→ **PAGE**

## start

Bill Gates Objects to Elizabeth Warren’s Wealth Tax, and She Offers to Explain

Senator Elizabeth Warren on Wednesday invited the billionaire Bill Gates to meet so she could allay his worries about her plans to raise taxes on the wealthy and explain “exactly how much” he would pay.

Speaking with the columnist Andrew Ross Sorkin at The New York Times DealBook Conference on Wednesday, Mr. Gates, the Microsoft co-founder and philanthropist whose fortune totals over $100 billion, said that he had paid over $10 billion in taxes and that it would be “fine” if he had to pay $20 billion.

“But, you know, when you say I should pay $100 billion, O.K., then I’m starting to do a little math about what I have left over,” he added. “Sorry, I’m just kidding. So you really want the incentive system to be there and you can go a long ways without threatening that.”

[Speaking at the same conference, Hillary Clinton voiced skepticism of a wealth tax.]

Mr. Sorkin then asked Mr. Gates if he had ever spoken about this with Ms. Warren — he said he had not — and asked Mr. Gates if he would want to.

## end

→ **PROBLEM DESCRIPTION**
Reproduce the passage of the wealth tax article between "Speaking with the" and "would want to.", inclusive.

→ **DATA LINES**

## start

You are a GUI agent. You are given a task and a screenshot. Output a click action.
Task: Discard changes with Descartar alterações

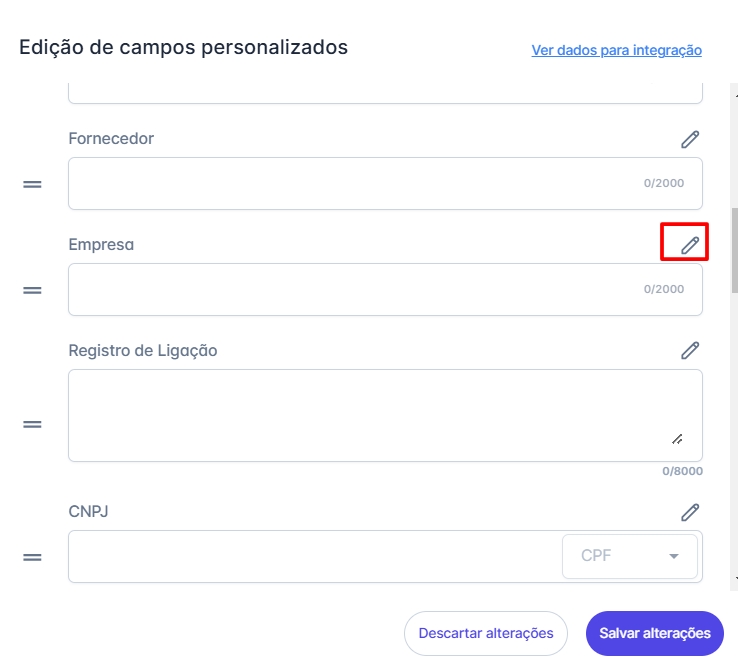[x=486, y=633]
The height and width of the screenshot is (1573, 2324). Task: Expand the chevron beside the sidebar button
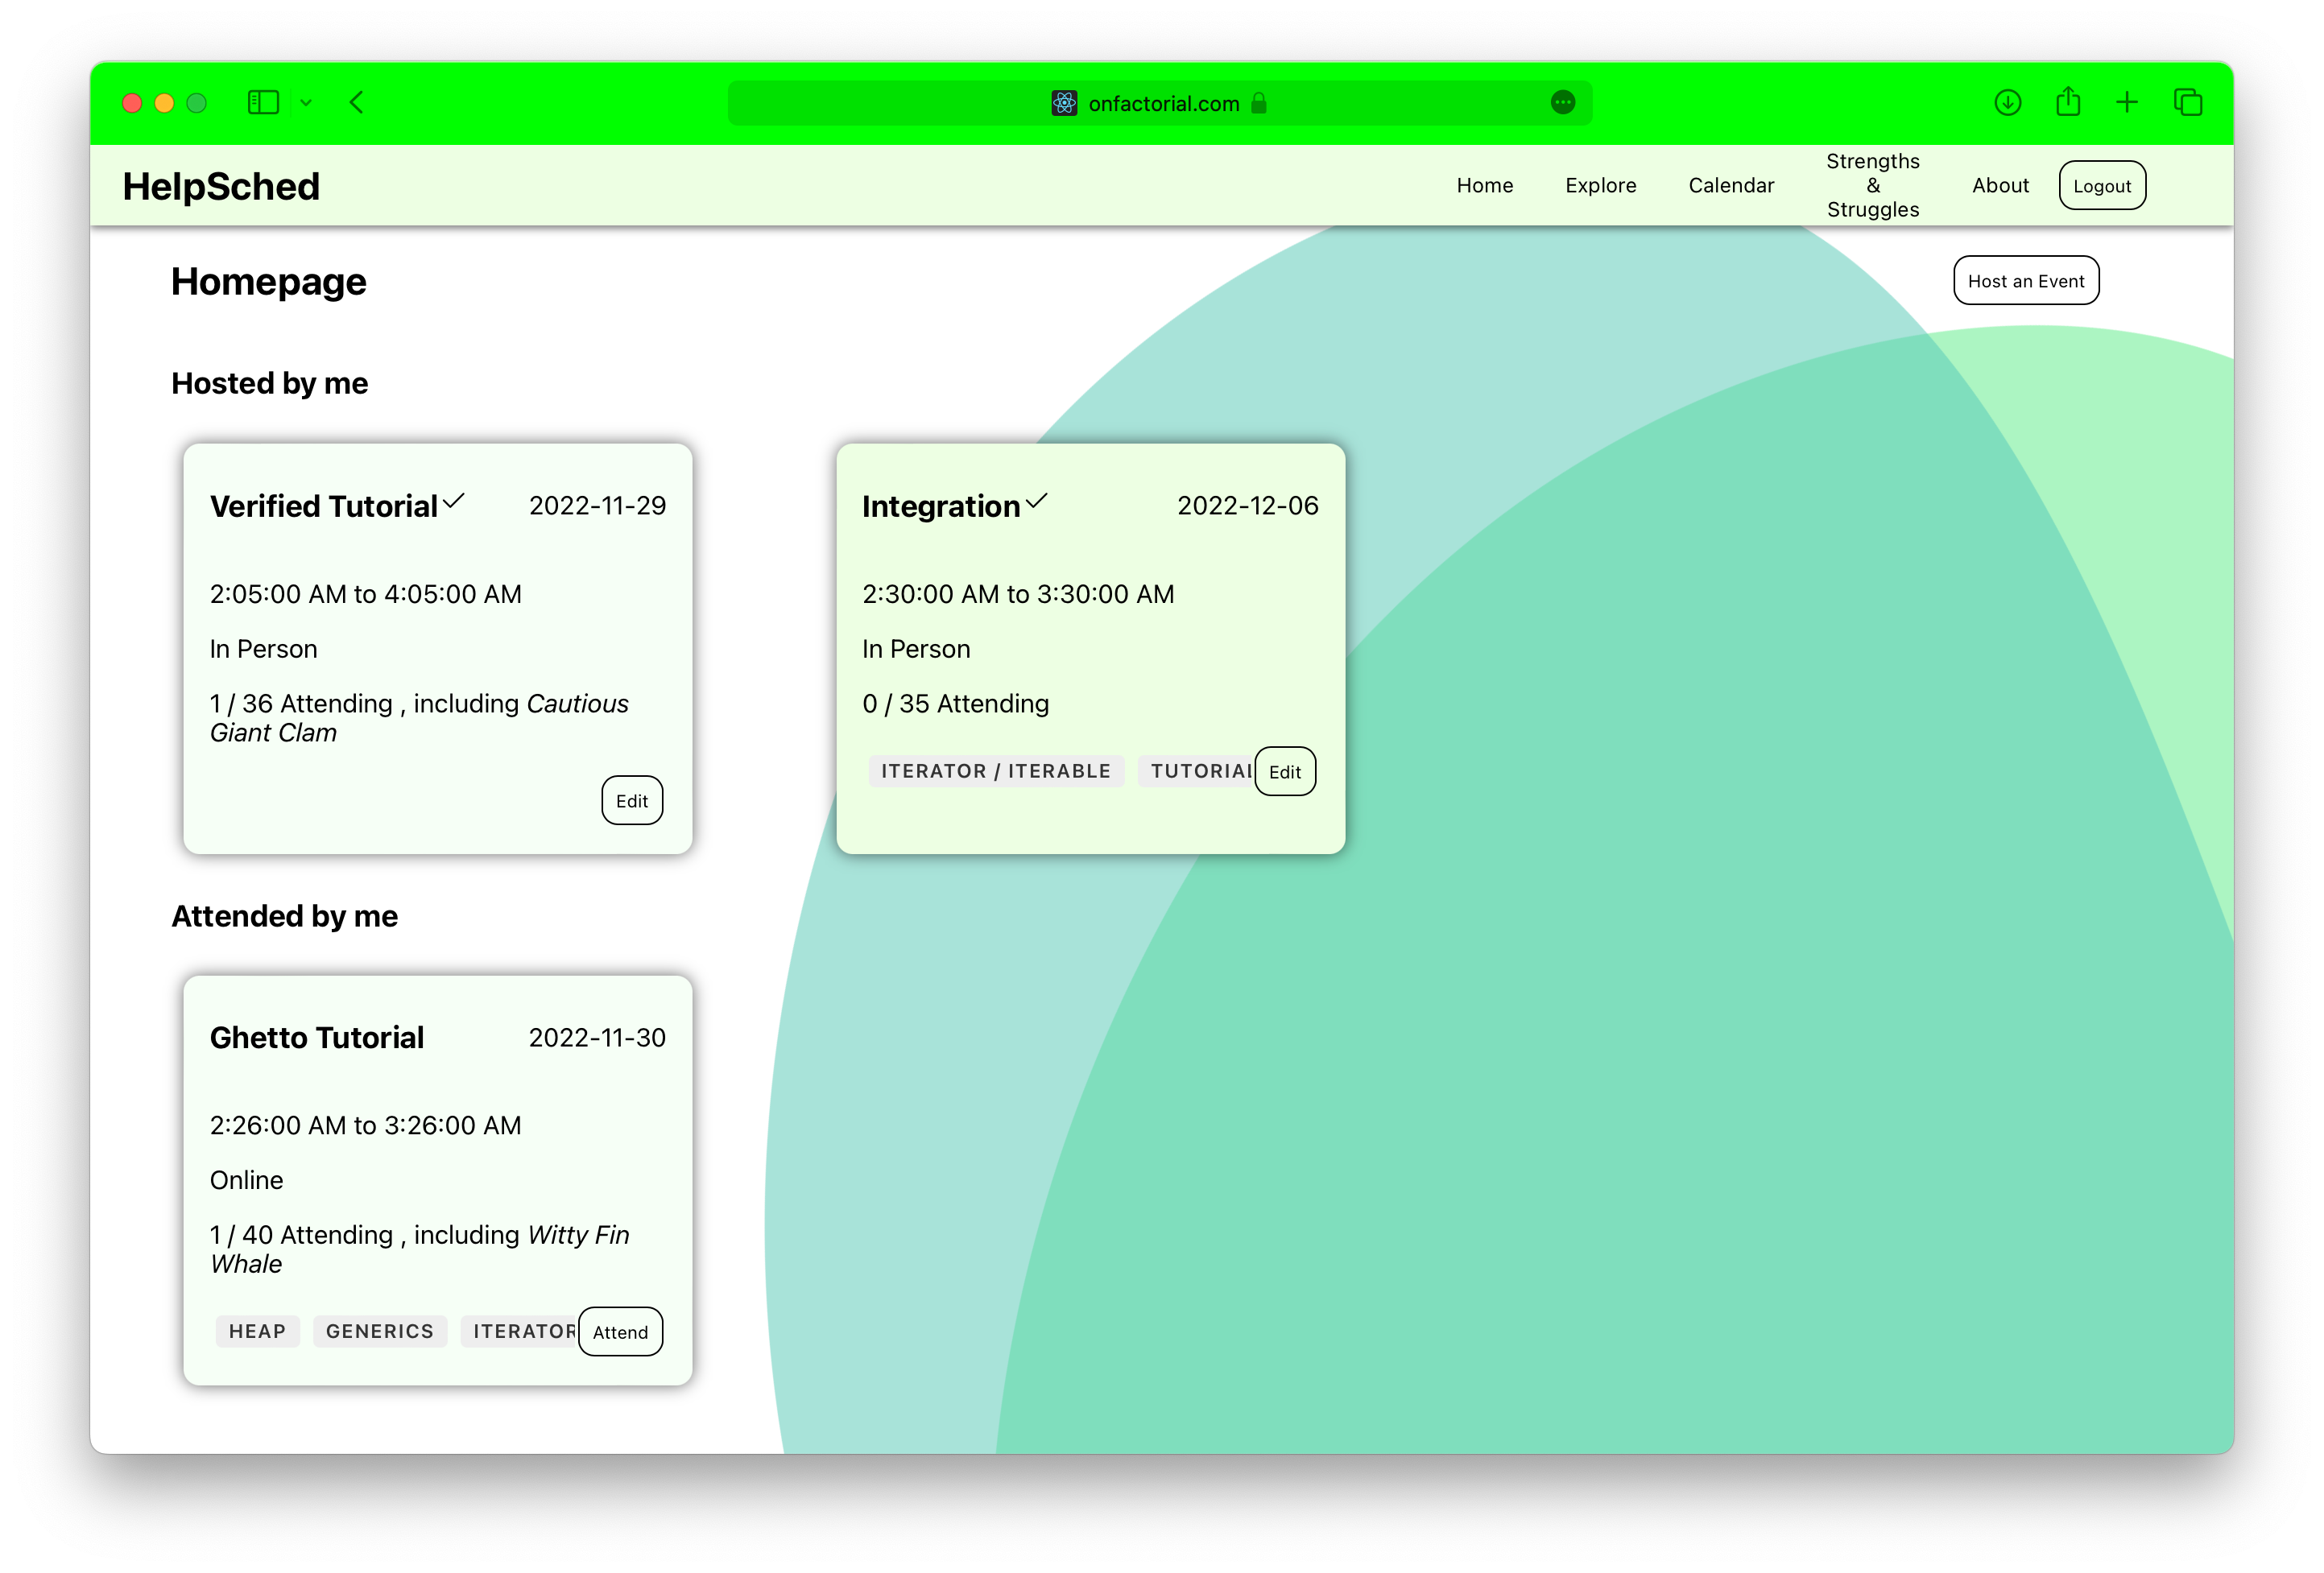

## end

→ **SOLUTION FOR THIS PROBLEM**
Speaking with the columnist Andrew Ross Sorkin at The New York Times DealBook Conference on Wednesday, Mr. Gates, the Microsoft co-founder and philanthropist whose fortune totals over $100 billion, said that he had paid over $10 billion in taxes and that it would be “fine” if he had to pay $20 billion.

“But, you know, when you say I should pay $100 billion, O.K., then I’m starting to do a little math about what I have left over,” he added. “Sorry, I’m just kidding. So you really want the incentive system to be there and you can go a long ways without threatening that.”

[Speaking at the same conference, Hillary Clinton voiced skepticism of a wealth tax.]

Mr. Sorkin then asked Mr. Gates if he had ever spoken about this with Ms. Warren — he said he had not — and asked Mr. Gates if he would want to.